See also: Howard Oakley.

CS Unplugged

University of Canterbury (via Hacker News):

CS Unplugged is a collection of free teaching material that teaches Computer Science through engaging games and puzzles that use cards, string, crayons and lots of running around.

The activities introduce students to Computational Thinking through concepts such as binary numbers, algorithms and data compression, separated from the distractions and technical details of having to use computers. Importantly, no programming is required to engage with these ideas!

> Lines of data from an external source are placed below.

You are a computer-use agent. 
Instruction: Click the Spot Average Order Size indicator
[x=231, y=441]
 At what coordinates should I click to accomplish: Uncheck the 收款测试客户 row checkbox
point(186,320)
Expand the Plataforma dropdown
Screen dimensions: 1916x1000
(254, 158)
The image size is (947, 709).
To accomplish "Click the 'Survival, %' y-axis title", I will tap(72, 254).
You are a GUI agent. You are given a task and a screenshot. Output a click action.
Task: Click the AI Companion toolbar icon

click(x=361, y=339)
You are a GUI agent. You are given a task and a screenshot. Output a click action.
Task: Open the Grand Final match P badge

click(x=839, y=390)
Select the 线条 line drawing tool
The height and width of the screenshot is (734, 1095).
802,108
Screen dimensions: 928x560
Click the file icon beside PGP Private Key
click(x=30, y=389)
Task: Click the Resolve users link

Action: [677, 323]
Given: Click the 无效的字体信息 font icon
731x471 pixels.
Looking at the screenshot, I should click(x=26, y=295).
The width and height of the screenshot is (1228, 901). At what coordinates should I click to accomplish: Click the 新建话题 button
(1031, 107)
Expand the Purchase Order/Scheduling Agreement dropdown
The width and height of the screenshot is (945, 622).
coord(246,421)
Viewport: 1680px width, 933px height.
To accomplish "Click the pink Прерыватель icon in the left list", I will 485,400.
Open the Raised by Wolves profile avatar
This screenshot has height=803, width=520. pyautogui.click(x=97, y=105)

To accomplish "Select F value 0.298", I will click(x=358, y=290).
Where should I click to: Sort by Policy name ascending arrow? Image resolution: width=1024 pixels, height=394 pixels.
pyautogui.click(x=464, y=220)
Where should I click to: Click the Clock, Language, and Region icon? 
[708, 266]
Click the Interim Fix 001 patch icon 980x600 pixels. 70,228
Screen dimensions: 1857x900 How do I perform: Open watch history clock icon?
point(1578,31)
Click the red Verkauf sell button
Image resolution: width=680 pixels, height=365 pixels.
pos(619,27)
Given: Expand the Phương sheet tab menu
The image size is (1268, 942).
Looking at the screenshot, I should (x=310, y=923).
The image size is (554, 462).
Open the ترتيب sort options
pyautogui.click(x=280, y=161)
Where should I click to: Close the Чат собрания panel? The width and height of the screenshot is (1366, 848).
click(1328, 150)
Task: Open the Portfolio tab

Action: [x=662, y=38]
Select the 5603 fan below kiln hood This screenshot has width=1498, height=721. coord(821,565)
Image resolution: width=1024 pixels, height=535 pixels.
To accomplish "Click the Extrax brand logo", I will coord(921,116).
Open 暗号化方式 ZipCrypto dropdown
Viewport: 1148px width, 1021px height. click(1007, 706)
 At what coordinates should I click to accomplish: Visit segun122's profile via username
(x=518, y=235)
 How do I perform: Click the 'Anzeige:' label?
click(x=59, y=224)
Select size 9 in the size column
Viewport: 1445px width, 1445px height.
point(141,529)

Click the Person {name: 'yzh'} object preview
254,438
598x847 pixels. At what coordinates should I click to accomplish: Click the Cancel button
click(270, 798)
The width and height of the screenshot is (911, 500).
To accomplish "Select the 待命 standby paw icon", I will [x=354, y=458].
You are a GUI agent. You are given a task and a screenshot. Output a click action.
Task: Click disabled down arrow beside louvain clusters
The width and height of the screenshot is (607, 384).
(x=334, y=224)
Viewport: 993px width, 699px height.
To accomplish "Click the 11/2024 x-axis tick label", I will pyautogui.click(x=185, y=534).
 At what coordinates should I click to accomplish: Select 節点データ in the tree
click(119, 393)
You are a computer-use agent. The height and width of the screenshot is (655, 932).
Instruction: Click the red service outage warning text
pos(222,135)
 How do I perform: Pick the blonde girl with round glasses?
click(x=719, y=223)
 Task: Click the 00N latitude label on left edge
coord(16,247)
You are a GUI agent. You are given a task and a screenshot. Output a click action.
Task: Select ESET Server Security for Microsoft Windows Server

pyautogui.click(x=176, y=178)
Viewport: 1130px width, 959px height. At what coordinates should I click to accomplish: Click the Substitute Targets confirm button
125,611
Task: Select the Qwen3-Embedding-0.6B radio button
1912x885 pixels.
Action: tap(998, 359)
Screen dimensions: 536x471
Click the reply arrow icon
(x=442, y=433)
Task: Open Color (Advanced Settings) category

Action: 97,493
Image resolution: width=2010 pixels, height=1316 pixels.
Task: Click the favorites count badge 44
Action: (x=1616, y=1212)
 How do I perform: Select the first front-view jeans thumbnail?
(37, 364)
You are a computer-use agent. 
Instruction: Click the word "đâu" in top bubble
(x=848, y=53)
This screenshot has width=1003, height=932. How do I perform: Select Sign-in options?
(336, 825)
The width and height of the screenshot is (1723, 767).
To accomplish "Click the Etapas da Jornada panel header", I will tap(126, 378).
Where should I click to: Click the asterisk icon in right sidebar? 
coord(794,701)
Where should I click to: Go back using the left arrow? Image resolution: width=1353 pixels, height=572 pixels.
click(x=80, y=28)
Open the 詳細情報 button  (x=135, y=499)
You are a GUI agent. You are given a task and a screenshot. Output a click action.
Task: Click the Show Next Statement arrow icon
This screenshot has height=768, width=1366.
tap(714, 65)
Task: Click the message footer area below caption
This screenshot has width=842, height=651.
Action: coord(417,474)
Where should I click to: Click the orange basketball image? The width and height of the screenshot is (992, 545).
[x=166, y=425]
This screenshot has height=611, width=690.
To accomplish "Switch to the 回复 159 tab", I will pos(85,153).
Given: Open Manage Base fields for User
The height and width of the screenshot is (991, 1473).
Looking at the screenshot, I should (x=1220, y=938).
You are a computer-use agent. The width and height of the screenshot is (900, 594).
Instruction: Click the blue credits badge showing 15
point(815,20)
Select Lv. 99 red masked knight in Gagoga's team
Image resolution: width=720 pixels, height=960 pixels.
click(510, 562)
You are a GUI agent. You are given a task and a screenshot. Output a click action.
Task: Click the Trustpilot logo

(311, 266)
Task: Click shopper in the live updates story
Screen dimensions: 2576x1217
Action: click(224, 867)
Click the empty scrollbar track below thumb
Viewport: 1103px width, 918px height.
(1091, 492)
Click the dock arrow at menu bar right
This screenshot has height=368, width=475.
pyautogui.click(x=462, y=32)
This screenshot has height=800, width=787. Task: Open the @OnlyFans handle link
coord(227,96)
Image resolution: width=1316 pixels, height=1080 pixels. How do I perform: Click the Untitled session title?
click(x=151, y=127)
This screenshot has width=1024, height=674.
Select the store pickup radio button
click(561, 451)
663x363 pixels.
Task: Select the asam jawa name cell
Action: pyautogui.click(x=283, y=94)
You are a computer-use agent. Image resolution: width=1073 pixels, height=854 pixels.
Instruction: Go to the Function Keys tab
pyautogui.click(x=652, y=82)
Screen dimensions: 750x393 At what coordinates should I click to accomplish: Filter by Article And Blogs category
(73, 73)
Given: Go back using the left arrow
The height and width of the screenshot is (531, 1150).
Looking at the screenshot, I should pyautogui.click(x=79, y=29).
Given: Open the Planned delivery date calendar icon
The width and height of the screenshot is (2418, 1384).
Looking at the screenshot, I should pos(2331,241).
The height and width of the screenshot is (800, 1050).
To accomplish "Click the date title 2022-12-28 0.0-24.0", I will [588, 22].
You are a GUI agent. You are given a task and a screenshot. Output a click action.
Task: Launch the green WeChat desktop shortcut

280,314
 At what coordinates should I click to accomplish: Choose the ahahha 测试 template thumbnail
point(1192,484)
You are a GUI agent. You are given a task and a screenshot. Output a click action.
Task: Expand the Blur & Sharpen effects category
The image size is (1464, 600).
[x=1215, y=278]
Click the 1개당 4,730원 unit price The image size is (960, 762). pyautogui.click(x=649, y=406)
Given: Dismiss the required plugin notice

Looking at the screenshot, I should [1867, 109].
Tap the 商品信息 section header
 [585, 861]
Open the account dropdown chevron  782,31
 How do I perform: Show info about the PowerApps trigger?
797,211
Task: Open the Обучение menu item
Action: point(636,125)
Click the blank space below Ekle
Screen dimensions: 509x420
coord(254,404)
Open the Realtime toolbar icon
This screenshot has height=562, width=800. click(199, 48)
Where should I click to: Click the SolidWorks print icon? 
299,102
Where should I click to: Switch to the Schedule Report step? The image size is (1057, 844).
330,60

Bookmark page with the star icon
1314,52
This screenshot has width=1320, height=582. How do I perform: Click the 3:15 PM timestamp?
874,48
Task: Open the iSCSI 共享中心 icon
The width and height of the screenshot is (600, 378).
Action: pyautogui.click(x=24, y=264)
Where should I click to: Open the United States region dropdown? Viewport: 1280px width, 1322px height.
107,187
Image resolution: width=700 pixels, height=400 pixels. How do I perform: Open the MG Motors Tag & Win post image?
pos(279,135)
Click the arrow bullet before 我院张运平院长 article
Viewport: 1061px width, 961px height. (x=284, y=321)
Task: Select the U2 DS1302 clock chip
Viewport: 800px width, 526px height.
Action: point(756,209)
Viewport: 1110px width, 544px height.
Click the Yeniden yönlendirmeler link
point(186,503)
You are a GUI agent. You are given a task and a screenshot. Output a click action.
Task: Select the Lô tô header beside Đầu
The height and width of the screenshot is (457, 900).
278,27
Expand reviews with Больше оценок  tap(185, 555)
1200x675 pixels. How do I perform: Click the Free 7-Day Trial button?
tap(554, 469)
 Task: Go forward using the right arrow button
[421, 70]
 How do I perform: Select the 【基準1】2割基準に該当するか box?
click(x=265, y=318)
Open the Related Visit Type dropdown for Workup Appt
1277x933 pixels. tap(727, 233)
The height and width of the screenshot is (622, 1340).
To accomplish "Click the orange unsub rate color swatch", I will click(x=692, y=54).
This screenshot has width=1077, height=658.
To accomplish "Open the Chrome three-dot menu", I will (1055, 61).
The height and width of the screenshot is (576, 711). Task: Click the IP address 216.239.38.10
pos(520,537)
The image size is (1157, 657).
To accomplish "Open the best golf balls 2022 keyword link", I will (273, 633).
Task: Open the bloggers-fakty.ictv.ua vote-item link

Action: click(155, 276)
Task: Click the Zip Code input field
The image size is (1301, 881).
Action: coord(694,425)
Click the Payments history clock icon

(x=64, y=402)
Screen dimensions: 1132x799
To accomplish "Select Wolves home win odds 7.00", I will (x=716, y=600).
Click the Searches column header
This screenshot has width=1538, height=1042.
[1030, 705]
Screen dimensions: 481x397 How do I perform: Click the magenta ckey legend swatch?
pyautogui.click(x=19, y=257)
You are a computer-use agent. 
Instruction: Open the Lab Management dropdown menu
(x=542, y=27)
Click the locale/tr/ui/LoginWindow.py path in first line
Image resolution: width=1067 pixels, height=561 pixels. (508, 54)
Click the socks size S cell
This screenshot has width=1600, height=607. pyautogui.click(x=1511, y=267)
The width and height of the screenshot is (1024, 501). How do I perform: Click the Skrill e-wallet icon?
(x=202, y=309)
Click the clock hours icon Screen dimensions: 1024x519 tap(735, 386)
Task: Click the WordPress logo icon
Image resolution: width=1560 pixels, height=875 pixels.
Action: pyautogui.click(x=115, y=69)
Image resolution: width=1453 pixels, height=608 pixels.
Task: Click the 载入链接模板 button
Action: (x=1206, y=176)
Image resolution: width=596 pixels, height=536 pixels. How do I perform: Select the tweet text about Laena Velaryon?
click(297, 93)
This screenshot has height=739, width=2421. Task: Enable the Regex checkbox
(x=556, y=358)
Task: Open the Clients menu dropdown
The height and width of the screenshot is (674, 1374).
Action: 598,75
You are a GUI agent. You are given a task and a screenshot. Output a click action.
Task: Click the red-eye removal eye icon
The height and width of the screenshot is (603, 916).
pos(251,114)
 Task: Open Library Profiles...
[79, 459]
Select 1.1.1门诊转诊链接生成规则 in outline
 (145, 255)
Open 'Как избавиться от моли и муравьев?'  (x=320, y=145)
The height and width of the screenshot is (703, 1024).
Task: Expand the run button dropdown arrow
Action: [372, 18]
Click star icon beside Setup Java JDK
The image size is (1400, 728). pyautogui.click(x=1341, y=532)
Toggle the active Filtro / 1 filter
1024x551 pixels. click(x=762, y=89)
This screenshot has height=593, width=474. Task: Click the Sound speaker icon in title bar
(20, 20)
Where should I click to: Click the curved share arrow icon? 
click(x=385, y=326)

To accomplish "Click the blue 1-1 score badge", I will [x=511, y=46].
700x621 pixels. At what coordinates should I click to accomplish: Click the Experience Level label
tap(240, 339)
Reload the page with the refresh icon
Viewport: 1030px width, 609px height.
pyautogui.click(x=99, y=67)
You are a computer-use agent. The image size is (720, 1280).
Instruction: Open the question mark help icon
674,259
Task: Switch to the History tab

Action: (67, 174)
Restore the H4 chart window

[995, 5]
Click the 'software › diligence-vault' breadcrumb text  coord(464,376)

Here’s the textbook (PDF).

WebKit: Inline Caching With Delete

Justin Michaud:

Here, we can see that the addition of a delete statement to a hot section of code can send the performance off a cliff! The primary reason for this is that deletion in JavaScriptCore used to disable all of the inline caching optimizations for an object, including when putting and getting properties of the object.

[…]

For performance, JavaScriptCore uses multiple internal representations for objects, choosing between them at runtime based on how a program uses them. The default representation of objects use something called a Structure to hold the general shape of an object, allowing many instances that have the same shape to share a structure. If two objects have the same structure ID, we can quickly tell that they have the same shape.

[…]

In previous versions of JavaScriptCore, this is the representation that was chosen for any object that had a deleted property. This is why we see such a large performance difference when a delete is performed on a hot object.

[…]

Now that we can cache deletion transitions, we can further optimize the act of property deletion itself. Getting and putting properties both use something called an inline cache to do this, and now deletion does too. The way this works is by emitting a generic version of these operations that modifies itself over time to handle frequent cases faster.

The Most Impactful iPad Apps of the Decade

MacStories:

Some forged a path by adopting the latest Apple technologies in a unique way that set an example for apps that followed. Others are apps that define a category that takes unique advantage of the iPad’s hardware. These are also apps that work on the iPhone or Mac too, but are most at home on the iPad’s unique platform.